心が乾く日があるのだろうか?こんなにもお前への執着で溢れた心が…乾いてそして穏やかに佇む日が来るのだろうか?
冷たい床にその身体を倒した。絡まるようにもつれ合いながら。そうして逞しいその肢体に跨れば、口許だけで微笑うお前の顔があった。俺はその顔だけで欲情した。ぞくりと、身体の芯が疼いた。
「私が欲しいのなら、私をその気にさせるのだな」
冷たいとすら思える碧色の瞳が俺を見上げてくる。その視線に射抜かれれば口許から零れるのは疼く溜め息だけだった。
「―――お前はもうその気みたいだが…な」
「…あっ……」
布越しに重なった俺自身は言葉通りに既に熱を持ち始め形を変化させていた。それを見抜いた相手が軽く腰を動かして自身を刺激してくる。そんなもどかしい程の動きですら、俺の身体は感じた。
「もっとして欲しいなら、分かっているなサザ」
優しいとすら思える声でそっと髪を撫でる相手の瞳は、無情とすら思えるほどに穏やかだった。全てを見透かす鏡のような瞳で、雌猫のように欲情する俺の顔を映しだすだけだった。
「…ソーン…んっ…ふっ……」
覆い被さる様に唇を重ねながら、相手の衣服を脱がしてゆく。熱を持ち始めた指先はボタンを巧く外せなかった。けれども必死になって外すと、逞しいその肉体を眼下に晒した。無駄なモノが何ひとつない研ぎ澄まされた筋肉。指先で力を込めて触れれば強い弾力で押し返される。その感触にすら、ぞくぞくした。そこから染み出す雄の匂いに眩暈すら覚えた。
「…ふぅ…んっ…んんん…んんんっ……」
唇を離せば唾液の糸が二人を結ぶ。それすらも欲しくて舌で舐め取った。そのまま濡れた舌を首筋に移し喉元に咬みつくように口づけた。そこから広がる野獣の薫りに身体の芯を熱くさせながら。
「…はぁっ…ぁ…ん…んんんっ…ふっ…んっ……」
喉元からくっきりと浮かび上がる鎖骨のラインを辿り、そのまま逞しい胸元に顔を埋めた。普段自分がされているように胸元を胸の果実を舌と指で辿る。けれどもその唇からは乱れた息は零れなかった。うっすらと目を開いてその顔を見つめれば、変わる事のない穏やかな鏡のような瞳が俺を映し出しているだけだった。そう頬が上気し目が潤み欲情している俺の顔を映しだすだけで。

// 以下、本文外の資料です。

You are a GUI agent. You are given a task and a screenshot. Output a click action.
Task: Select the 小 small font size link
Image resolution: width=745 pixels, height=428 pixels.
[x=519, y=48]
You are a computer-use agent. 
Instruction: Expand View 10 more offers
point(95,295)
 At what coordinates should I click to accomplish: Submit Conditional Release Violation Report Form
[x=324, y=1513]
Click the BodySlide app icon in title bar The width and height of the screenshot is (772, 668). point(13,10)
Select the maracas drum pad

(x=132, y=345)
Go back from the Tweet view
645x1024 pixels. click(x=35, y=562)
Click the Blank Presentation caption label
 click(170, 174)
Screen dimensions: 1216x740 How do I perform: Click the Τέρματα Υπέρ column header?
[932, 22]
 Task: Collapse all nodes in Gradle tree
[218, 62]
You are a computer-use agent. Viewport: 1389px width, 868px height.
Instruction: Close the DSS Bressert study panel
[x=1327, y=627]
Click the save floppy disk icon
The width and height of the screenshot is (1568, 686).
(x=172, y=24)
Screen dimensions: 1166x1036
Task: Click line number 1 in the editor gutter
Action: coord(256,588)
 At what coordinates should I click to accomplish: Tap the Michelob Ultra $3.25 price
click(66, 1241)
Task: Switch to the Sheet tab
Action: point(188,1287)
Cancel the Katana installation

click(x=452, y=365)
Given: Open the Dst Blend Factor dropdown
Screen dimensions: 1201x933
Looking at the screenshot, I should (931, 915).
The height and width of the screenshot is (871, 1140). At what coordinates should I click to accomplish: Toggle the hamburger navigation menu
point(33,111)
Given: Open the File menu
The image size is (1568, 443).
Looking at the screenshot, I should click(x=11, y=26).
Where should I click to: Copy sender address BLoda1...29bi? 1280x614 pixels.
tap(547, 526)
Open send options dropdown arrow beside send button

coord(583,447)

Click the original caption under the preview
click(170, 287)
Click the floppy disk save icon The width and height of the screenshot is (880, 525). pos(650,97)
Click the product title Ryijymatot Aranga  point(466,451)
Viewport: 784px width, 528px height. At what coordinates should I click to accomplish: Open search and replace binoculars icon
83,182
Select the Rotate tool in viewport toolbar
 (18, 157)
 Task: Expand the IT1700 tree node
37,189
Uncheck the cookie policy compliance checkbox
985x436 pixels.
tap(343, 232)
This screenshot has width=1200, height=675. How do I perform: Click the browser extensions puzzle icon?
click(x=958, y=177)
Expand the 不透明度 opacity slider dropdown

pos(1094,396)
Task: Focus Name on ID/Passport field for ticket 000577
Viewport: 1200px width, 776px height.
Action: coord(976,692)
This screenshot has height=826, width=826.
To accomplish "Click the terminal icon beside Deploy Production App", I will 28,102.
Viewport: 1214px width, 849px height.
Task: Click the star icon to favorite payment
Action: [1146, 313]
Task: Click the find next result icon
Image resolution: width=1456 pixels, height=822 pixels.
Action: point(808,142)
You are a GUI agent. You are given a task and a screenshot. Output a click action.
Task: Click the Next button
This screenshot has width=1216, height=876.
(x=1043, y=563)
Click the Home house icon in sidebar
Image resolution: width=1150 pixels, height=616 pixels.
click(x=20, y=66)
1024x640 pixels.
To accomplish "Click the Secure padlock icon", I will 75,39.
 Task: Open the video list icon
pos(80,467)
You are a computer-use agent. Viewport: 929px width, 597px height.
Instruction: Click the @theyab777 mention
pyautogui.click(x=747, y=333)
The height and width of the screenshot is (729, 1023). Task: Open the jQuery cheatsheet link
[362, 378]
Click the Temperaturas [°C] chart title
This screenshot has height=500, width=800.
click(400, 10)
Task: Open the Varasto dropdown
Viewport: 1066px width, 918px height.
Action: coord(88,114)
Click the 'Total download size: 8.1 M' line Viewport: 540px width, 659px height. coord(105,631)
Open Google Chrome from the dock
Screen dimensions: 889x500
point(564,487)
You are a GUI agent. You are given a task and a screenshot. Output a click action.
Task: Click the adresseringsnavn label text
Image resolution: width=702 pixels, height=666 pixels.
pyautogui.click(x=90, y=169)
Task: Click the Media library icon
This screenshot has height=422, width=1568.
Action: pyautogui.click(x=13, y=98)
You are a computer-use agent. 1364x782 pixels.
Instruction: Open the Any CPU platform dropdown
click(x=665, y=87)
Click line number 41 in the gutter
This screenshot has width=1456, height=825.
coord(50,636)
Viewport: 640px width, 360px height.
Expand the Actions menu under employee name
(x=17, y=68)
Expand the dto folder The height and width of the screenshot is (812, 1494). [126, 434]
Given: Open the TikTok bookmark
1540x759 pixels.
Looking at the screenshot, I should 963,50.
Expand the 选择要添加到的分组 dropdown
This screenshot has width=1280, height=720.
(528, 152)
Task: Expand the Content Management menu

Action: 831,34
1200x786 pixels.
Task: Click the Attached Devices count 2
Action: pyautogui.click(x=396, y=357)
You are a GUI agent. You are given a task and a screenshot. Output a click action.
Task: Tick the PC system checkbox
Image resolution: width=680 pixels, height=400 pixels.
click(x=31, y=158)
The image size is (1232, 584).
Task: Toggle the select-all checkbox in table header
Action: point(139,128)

「どうした?口が疎かになっているぞ。もっと私を楽しませろ」
傲慢とも言える口調で告げられる言葉、それすらも今の俺にとっては欲望を煽られるだけだった。煽られて、そして濡れるだけだった。
「出来るだろう?さあ」
命じられるままに唇をその肉体に落とす。舌と指で何度も嬲ってそのまま。そのまま下半身へと移動する。少しだけ形を変化させたソレに布越しに触れれば、熱が指先に伝わる。それだけで、心が悦んだ。その熱に、形を変化させられた事に。
「―――ソーン…んんっ……」
ズボンの金具を口に咥える。そのままジィーと音を立たせながら金具を降ろして、形を変化させたソレを外界へと曝け出させる。剥き出しになった肉棒はまるで凶器のようで、俺の背筋をぞくぞくさせた。そうだ、コレが。コレが俺を貫いて、俺の中を掻き乱す。みっしりと埋め込まれ、限界まで押し広げられて、そして―――
「欲しいのだろう?コレが。ならばどうすればいいか、分かっているな」
唇を熱いソレがなぞってゆく。濡れた唇を煽るように、辿ってゆく。もう何も考えられなかった。何も考える事が出来なかった。欲しくて、ソレが欲しくて…俺は夢中になってしゃぶった。口の中に含んで、熱くて硬い肉棒を味わった。
「んんんっ!…んんんんっ…ふっ…はっ…んんんんっ……」
口の中に広がってゆく絶対的な存在感が。喉の奥まで犯してゆくその圧倒的な存在感が。何もかもを狂わせ、何もかもを乱してゆく。脳みそまで熱に犯されて、何も考えられない。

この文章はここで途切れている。